start Information provided

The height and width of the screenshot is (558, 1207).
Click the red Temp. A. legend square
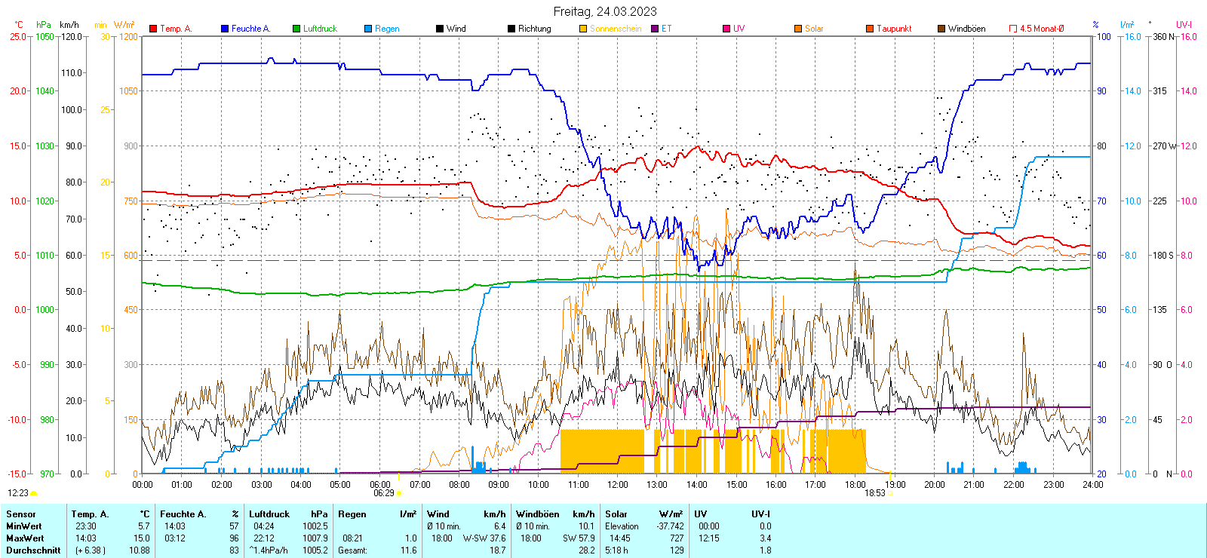pos(153,29)
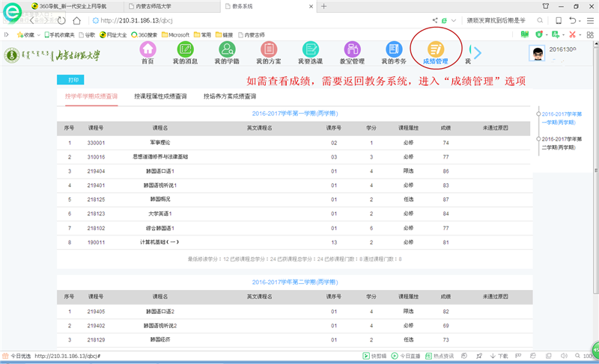Switch to 按培养方案成绩查询 tab
The height and width of the screenshot is (364, 599).
coord(230,96)
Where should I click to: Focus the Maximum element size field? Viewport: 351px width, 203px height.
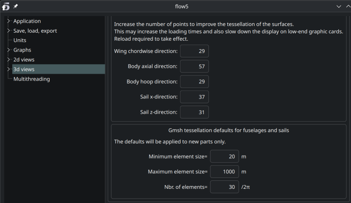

end Information provided

**What is asked**
Copy every line of the entries above word for word, leaving out the pictures.

**Answer for the task**
The height and width of the screenshot is (558, 1207).
Click the red Temp. A. legend square
pos(153,29)
Switch to 按培养方案成绩查询 tab
The height and width of the screenshot is (364, 599).
coord(230,96)
Where should I click to: Focus the Maximum element size field? Viewport: 351px width, 203px height.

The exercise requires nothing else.